La création de la Sécurité sociale en 1945 marque le début d’un système universel, géré paritairement, dont l’évolution reflète une transition vers une gouvernance plus centralisée et gestionnaire depuis 1996.

9. Acteurs politiques sociaux

Notions clés & Définitions

  • État : acteur central dans la création, la régulation et la tutelle des politiques sociales, il fixe le cadre juridique, encadre l’accès aux prestations et exerce une tutelle sur les organismes de protection sociale (voir aussi "rôle normatif" et "rôle juridictionnel").
  • Partenaires sociaux : représentants des salariés et des employeurs qui négocient au sein des branches professionnelles, participent à la gouvernance des organismes de protection sociale et assurent le dialogue social (voir aussi "gouvernance").
  • Gestion paritaire des caisses de protection sociale : mode de gestion où les représentants du patronat et des syndicats de salariés disposent d’une représentation équilibrée, notamment dans la gestion de la Sécurité sociale et de l’assurance chômage, favorisant la démocratie sociale (voir aussi "paritarisme").
  • Influence des partenaires sociaux dans la gouvernance : leur rôle dans la prise de décisions, la négociation des conventions et la gestion des organismes, qui a évolué avec le passage du paritarisme à une gouvernance plus contrôlée par l’État, notamment depuis 1996.
  • Patronat : ensemble des organisations représentant les employeurs, principalement le MEDEF en France, qui participe à la négociation collective, à la gestion paritaire et à l’influence dans la définition des politiques sociales (voir aussi "représentation patronale").

Points essentiels

  • L'État joue un rôle normatif, créant le droit, fixant le montant des prestations et encadrant l’accès, tout en exerçant une tutelle via l’inspection générale et la juridiction (voir aussi "rôle normatif" et "rôle juridictionnel").
  • Les partenaires sociaux, par leur représentation dans les négociations et la gestion paritaire, participent activement à la gouvernance des caisses de protection sociale, notamment dans le cadre du paritarisme instauré par les ordonnances Jeanneney (1967) (voir aussi "gouvernance").
  • La gestion paritaire, qui a été la norme jusqu’aux années 1990, a permis une gestion équilibrée entre syndicats et patronat, mais a été progressivement remplacée par une gouvernance plus centralisée par l’État, notamment avec le plan Juppé (1996).
  • L’influence des partenaires sociaux dans la gouvernance a permis de renforcer la démocratie sociale, mais elle a aussi été remise en question par la montée de la logique gestionnaire et la réduction du pouvoir syndical dans la gestion des organismes.
  • Les acteurs privés, comme les mutuelles, complètent le rôle de l’État et des partenaires sociaux, notamment dans la couverture santé, avec une tendance à l’européanisation et à la concurrence indirecte entre travailleurs détachés.

À retenir

Les acteurs politiques sociaux, notamment l’État, les partenaires sociaux et le patronat, jouent un rôle clé dans la gouvernance et la gestion des politiques sociales, leur influence ayant évolué d’un modèle paritaire à une gouvernance plus centralisée, tout en conservant une dynamique de dialogue social.
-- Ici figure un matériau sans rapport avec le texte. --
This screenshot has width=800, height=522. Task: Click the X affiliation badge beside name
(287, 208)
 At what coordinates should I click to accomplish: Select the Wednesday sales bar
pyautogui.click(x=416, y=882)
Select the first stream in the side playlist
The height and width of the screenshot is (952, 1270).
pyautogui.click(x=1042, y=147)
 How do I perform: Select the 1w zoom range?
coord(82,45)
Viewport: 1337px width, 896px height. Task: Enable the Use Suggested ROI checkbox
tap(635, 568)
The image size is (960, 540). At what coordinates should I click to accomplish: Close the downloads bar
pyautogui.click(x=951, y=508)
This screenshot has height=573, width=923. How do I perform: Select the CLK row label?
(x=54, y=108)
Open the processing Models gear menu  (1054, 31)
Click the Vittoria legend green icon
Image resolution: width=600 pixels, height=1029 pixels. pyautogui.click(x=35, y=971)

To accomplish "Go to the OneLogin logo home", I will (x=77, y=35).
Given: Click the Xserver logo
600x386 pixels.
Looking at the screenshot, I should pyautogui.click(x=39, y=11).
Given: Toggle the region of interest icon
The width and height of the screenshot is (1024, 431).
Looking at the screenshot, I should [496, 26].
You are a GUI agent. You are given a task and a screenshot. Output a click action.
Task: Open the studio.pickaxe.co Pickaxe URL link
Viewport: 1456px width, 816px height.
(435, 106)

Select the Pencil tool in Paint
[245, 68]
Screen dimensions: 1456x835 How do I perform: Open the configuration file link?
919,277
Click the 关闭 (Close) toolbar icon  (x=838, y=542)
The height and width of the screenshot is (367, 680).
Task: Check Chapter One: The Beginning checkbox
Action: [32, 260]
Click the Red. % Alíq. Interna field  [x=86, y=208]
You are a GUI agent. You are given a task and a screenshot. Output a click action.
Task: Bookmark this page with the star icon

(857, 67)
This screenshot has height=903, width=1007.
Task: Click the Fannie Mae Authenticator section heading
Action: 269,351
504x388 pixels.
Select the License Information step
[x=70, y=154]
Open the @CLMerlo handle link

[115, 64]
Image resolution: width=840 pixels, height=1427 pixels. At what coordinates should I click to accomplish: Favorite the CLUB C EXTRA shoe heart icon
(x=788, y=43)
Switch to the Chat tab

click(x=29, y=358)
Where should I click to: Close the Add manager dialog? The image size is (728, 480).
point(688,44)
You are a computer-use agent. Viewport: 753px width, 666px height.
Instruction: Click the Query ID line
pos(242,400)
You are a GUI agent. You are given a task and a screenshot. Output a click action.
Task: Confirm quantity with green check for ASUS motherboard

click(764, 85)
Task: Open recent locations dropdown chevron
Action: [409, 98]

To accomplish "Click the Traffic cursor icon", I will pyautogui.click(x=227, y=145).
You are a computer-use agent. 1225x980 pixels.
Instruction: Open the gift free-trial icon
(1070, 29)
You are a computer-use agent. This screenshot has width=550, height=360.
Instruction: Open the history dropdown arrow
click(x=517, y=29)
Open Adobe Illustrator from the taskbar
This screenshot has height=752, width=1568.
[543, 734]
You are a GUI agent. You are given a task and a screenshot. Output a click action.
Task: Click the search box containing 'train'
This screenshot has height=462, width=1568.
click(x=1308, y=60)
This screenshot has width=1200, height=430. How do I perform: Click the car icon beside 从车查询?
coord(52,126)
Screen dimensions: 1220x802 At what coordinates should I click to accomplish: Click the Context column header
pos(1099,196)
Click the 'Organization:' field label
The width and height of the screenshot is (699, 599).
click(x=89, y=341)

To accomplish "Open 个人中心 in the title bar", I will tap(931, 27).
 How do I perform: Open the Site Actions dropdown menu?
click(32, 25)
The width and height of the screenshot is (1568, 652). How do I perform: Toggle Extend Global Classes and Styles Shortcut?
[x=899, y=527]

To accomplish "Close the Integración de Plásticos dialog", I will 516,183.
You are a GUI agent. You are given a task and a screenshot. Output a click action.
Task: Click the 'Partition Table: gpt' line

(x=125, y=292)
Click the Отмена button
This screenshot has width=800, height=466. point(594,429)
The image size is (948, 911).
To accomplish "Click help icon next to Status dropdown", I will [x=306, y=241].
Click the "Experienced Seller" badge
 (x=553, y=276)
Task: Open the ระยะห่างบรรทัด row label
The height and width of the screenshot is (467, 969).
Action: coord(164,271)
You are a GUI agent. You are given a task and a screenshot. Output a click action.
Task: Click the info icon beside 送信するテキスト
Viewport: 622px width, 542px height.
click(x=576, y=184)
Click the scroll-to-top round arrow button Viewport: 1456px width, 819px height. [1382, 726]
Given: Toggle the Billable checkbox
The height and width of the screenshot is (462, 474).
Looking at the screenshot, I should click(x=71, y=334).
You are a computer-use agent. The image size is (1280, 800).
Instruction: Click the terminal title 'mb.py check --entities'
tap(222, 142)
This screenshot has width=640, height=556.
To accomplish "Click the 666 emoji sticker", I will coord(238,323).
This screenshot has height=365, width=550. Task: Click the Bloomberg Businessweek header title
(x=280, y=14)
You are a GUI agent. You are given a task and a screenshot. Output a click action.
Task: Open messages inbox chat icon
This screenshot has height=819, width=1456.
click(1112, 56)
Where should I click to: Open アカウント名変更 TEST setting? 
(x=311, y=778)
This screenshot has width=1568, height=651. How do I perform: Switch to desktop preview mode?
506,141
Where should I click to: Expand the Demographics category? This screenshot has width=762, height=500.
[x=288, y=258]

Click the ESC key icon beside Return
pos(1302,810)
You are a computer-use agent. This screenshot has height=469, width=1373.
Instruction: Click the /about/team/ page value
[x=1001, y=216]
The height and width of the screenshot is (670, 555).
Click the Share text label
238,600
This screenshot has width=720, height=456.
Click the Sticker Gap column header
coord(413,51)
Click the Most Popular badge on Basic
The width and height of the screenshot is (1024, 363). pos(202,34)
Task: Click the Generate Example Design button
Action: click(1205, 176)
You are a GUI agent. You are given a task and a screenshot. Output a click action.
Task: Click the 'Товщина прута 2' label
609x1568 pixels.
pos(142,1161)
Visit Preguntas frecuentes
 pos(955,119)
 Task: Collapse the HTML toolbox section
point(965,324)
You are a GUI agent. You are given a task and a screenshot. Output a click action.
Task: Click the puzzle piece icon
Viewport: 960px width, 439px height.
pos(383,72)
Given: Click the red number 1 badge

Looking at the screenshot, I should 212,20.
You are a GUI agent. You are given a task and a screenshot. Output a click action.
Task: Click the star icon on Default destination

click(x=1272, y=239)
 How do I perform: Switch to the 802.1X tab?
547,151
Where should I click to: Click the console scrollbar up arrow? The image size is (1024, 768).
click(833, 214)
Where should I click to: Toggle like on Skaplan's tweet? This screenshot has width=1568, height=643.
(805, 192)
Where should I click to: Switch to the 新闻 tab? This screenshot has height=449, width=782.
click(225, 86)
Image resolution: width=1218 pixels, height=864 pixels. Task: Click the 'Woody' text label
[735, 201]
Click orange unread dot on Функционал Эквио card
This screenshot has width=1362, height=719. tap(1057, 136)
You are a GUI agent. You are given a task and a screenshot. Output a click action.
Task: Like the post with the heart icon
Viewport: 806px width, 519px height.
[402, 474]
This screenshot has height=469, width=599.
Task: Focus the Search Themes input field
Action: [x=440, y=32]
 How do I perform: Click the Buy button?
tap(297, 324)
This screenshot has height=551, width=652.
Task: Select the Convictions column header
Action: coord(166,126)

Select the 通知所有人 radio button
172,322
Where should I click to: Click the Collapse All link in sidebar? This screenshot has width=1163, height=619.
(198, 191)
10. Sociologie des street-level bureaucrats

Notions clés & Définitions

  • Street-level bureaucrats : Agents publics en contact direct avec les bénéficiaires des politiques sociales, qui exercent une discrétion importante dans l’application des règles et leur interprétation. Leur rôle consiste à adapter les politiques aux réalités du terrain tout en gérant les contraintes administratives et budgétaires.

  • Rôle des agents de terrain dans la mise en œuvre des politiques sociales : Ces agents sont responsables de l’application concrète des politiques sociales, en évaluant les situations individuelles, en prenant des décisions discrétionnaires et en négociant avec les bénéficiaires. Leur intervention influence directement l’efficacité et la perception des politiques publiques.

  • Sociologie des agents publics en contact direct avec les bénéficiaires : Approche qui étudie les comportements, les stratégies, et les enjeux professionnels des agents de terrain. Elle met en lumière leur capacité à faire face aux tensions entre les objectifs politiques, les contraintes administratives et les attentes des usagers.

Points essentiels

  • La notion de street-level bureaucrats est centrale pour comprendre la mise en œuvre des politiques sociales, car ces agents disposent d’un pouvoir discrétionnaire important, qui leur permet d’interpréter et d’adapter les règles selon les contextes (source : concept développé dans la sociologie des politiques publiques).

  • Leur rôle est double : d’une part, ils doivent appliquer les directives des autorités publiques, d’autre part, ils doivent gérer les relations avec les bénéficiaires, souvent dans des situations de tension ou de précarité. Cette double fonction leur confère une position stratégique dans la reproduction ou la transformation des politiques sociales.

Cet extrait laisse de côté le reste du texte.